Thursday 6 December 2012

Losing Friends

*Content note: ableist language*

I don't go out much and I don't have many friends. I've never been particularly gregarious due to various mental health issues, but lately it's become even worse; I find I'm shedding connections with people at an alarming rate, even people I've known for years, and the weird thing about it is that I don't care. I unfriended someone on Facebook this morning, someone I've known for 12 years, and I have no sad feelings about it at all. I'd been considering it for a while anyway because he's a Nice Guy but I stayed friends with him out of habit, I think. The final straw came this morning though when he used the phrase "window licking, crayon eating, helmet wearing fucktard". Call me oversensitive, but I don't see how those insults are any different to calling someone a "stupid retard", and someone who thinks that these are acceptable things to say is not someone I want to be friends with.

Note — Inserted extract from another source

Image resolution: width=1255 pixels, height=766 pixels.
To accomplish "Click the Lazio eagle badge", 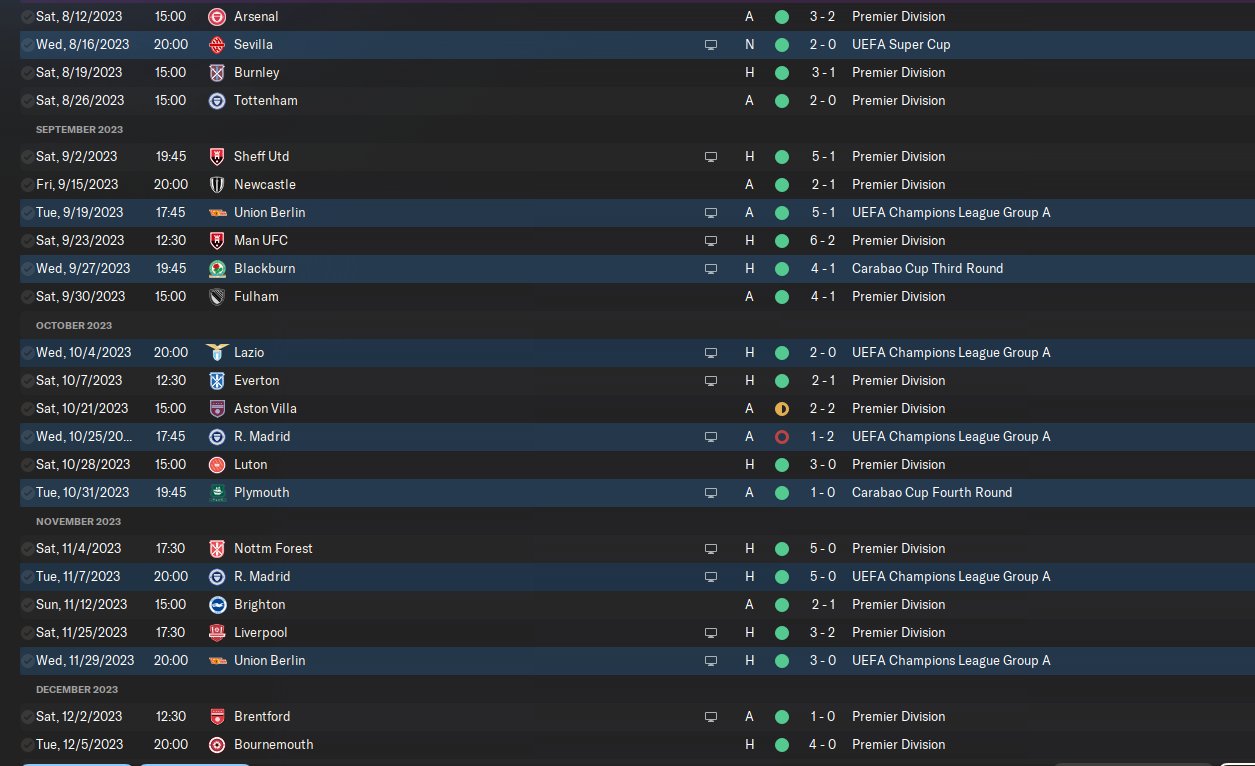I will 217,353.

My views and opinions and changed so much over the last couple of years, but my friends have stayed the same. I don't fit properly with a lot of them anymore, and it's starting to feel uncomfortable. I know it's possible that they'll change, but I'm not hopeful because most of the stuff that I'm talking about is so socially acceptable that you're seen as weird and 'too politically correct' if you complain. I guess I'll have to make new friends, because I just don't have the energy to fight a losing battle to stay friends with people who I don't particularly like anyway.